(Records drawn from a dataset)
>>

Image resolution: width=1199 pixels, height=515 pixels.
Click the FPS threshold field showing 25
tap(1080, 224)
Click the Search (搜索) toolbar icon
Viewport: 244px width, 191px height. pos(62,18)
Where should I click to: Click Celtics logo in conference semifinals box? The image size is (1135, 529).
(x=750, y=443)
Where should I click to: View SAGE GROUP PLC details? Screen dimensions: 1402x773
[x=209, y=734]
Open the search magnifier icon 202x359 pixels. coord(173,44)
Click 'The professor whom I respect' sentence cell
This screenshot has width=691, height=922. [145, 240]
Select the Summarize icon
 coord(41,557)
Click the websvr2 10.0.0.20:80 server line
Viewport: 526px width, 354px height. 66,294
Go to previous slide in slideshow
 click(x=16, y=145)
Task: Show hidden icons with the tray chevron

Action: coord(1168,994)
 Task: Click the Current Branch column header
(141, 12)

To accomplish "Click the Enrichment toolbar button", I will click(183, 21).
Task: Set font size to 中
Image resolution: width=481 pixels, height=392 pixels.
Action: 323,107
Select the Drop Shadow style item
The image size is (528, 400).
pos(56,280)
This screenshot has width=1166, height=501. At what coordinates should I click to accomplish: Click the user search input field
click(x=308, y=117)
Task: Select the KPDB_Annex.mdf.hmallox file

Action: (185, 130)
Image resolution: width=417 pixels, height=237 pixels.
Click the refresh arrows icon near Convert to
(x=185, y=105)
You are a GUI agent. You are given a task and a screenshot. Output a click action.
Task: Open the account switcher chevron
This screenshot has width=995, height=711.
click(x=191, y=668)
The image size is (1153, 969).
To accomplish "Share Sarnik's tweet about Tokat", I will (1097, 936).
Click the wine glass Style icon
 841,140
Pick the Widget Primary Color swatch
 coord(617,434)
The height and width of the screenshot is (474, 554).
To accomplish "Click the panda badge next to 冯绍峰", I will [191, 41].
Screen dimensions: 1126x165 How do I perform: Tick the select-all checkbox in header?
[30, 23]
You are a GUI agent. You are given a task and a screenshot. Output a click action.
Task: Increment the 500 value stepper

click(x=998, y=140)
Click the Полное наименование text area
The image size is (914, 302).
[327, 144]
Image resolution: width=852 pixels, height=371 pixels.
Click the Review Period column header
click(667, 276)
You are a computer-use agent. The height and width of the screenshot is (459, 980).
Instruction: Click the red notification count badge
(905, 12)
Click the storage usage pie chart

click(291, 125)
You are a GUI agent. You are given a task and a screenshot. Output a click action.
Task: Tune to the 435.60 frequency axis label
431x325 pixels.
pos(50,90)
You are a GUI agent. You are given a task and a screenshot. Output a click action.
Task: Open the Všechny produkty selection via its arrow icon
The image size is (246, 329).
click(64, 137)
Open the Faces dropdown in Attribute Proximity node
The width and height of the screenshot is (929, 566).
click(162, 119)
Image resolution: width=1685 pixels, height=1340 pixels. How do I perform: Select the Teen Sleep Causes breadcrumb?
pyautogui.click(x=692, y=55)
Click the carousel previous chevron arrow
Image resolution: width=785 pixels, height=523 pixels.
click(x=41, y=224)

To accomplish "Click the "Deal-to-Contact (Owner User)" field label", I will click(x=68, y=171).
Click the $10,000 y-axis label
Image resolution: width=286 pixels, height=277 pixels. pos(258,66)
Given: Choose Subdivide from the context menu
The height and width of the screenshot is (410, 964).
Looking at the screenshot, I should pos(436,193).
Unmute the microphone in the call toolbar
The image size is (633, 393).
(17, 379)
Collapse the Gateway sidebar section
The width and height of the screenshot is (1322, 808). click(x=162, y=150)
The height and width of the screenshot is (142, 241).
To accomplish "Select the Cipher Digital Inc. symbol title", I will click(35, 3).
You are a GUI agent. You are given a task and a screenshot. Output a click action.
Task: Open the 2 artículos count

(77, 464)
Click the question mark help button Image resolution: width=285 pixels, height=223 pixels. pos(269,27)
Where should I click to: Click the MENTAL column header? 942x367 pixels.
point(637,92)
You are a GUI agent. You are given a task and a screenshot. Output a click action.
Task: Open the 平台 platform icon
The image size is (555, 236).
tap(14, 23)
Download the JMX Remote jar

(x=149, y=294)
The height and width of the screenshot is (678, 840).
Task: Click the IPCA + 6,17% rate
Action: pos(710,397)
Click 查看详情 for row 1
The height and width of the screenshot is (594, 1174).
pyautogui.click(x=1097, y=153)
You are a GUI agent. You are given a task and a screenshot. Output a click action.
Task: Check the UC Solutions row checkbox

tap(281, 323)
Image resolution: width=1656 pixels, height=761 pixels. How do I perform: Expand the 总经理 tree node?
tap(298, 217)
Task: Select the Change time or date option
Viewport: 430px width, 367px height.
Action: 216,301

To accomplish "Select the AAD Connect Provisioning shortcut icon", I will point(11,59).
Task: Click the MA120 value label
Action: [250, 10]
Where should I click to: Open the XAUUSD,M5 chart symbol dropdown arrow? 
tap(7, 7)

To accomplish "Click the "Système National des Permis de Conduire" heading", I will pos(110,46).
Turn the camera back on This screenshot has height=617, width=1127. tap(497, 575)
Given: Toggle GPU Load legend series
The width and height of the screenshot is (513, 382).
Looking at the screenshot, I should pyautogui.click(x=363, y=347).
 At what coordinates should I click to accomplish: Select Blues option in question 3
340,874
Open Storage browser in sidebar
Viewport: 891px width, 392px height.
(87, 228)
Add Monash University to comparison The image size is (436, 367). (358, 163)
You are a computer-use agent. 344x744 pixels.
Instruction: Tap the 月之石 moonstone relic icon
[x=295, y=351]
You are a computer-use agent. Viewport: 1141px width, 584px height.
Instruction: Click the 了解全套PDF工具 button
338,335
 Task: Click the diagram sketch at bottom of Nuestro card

<<

## Work item
Starting at the line that contains "Instruction: Tap the 月之石 moonstone relic icon", transcribe every line through the last line of the entries above, exactly, and nothing else.

## Exercise response
Instruction: Tap the 月之石 moonstone relic icon
[x=295, y=351]
You are a computer-use agent. Viewport: 1141px width, 584px height.
Instruction: Click the 了解全套PDF工具 button
338,335
 Task: Click the diagram sketch at bottom of Nuestro card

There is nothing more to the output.